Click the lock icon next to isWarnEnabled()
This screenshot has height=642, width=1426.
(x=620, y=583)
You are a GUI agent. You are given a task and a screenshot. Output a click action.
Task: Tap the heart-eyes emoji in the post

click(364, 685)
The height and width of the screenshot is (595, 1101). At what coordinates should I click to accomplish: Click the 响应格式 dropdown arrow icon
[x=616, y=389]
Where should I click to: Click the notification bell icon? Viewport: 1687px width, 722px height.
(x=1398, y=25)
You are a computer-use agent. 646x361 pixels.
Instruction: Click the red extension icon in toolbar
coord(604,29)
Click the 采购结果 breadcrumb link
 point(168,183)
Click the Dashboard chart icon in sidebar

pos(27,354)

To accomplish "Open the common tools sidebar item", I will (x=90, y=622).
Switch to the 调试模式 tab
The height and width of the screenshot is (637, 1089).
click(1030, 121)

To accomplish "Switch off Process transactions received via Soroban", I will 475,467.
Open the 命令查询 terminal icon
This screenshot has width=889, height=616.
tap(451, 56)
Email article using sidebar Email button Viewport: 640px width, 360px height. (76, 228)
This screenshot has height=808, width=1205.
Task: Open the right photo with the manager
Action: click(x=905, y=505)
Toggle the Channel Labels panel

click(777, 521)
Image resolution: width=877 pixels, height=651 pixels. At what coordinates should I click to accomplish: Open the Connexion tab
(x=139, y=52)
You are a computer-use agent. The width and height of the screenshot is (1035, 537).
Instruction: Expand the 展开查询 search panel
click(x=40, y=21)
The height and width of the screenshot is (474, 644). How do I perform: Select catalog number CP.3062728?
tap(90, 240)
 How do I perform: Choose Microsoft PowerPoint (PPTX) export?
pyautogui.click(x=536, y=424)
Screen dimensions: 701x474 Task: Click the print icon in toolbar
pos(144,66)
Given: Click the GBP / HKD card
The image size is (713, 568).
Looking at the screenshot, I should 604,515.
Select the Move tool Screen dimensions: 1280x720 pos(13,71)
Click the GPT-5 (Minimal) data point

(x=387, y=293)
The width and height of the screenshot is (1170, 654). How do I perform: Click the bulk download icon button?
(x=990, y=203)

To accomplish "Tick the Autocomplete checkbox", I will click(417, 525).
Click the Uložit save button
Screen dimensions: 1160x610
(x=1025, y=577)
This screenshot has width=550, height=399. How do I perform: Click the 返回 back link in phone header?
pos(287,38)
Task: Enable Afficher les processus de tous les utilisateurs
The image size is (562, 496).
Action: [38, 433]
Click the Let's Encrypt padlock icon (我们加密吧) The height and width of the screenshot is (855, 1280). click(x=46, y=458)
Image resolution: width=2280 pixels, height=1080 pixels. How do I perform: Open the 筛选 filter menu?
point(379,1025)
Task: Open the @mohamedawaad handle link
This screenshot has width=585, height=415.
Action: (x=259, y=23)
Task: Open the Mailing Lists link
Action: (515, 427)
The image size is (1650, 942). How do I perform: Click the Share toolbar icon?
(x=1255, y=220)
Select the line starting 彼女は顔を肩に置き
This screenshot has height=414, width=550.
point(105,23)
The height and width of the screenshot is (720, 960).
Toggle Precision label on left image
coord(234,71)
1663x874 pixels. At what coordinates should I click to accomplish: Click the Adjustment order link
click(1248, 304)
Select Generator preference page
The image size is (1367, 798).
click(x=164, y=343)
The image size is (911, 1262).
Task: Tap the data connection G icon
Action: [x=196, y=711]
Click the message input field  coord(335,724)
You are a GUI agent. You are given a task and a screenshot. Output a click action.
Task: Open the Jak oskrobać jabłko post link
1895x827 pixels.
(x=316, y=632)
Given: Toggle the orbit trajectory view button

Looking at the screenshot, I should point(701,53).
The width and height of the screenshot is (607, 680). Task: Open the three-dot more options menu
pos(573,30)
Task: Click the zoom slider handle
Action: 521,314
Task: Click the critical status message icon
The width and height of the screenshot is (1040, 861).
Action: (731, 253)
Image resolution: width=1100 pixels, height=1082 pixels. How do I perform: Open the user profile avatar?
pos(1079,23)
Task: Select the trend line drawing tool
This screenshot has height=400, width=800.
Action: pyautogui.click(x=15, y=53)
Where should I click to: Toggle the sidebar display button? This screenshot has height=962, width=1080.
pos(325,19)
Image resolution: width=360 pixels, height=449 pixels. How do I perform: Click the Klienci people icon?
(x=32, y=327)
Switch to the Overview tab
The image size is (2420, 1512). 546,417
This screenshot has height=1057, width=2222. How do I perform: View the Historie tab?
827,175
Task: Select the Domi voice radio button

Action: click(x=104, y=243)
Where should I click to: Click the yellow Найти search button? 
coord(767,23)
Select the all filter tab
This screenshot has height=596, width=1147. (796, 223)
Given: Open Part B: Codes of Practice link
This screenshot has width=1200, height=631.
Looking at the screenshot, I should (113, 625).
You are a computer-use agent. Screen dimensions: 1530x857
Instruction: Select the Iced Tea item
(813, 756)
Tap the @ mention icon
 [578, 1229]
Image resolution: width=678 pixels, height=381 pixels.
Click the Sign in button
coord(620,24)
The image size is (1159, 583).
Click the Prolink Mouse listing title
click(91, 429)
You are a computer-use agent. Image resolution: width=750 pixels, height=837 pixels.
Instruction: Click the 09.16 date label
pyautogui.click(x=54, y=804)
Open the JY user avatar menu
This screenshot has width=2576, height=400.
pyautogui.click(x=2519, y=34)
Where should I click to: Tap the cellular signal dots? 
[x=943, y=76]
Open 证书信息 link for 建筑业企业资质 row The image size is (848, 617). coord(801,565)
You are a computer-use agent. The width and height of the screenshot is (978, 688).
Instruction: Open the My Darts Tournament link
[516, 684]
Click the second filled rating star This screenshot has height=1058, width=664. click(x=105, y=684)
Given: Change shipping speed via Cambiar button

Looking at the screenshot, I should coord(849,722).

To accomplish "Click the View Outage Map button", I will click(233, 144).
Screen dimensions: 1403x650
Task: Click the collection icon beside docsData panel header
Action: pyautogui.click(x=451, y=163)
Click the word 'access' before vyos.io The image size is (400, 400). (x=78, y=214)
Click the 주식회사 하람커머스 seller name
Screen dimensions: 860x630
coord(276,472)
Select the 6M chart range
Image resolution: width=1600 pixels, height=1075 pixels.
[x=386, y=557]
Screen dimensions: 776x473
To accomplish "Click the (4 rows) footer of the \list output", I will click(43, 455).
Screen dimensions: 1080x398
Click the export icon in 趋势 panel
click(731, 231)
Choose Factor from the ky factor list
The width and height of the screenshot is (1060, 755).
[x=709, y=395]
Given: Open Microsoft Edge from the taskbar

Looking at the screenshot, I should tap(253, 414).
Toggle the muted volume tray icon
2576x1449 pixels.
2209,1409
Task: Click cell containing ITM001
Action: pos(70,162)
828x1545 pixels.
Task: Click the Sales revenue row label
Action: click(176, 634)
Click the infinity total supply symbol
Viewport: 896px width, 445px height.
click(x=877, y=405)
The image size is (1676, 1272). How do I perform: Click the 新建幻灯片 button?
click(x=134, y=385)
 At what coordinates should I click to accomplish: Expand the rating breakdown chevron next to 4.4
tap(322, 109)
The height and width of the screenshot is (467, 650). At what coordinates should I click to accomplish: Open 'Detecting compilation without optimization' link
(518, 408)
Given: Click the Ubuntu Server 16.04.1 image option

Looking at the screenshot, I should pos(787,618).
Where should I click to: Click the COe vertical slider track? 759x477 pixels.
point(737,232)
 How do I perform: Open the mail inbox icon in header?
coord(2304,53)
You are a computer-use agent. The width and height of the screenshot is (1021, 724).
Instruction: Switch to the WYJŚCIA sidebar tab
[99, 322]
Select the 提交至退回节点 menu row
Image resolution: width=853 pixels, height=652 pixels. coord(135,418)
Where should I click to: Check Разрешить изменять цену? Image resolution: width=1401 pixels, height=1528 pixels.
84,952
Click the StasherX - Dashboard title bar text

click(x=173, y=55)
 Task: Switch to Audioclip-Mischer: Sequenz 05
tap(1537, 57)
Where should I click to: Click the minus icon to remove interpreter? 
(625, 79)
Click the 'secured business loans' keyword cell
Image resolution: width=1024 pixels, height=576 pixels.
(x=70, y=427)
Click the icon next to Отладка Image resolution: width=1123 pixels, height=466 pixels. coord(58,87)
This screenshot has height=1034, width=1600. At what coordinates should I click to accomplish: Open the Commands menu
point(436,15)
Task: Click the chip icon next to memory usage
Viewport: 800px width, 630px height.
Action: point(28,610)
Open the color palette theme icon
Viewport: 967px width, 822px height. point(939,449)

----------

### Your objective
All that is wanted is a faithful reproduction of the line above with "Instruction: Click the 09.16 date label", the line with "is (978, 688).", and every line in between.

### Solution to this problem
Instruction: Click the 09.16 date label
pyautogui.click(x=54, y=804)
Open the JY user avatar menu
This screenshot has width=2576, height=400.
pyautogui.click(x=2519, y=34)
Where should I click to: Tap the cellular signal dots? 
[x=943, y=76]
Open 证书信息 link for 建筑业企业资质 row The image size is (848, 617). coord(801,565)
You are a computer-use agent. The width and height of the screenshot is (978, 688).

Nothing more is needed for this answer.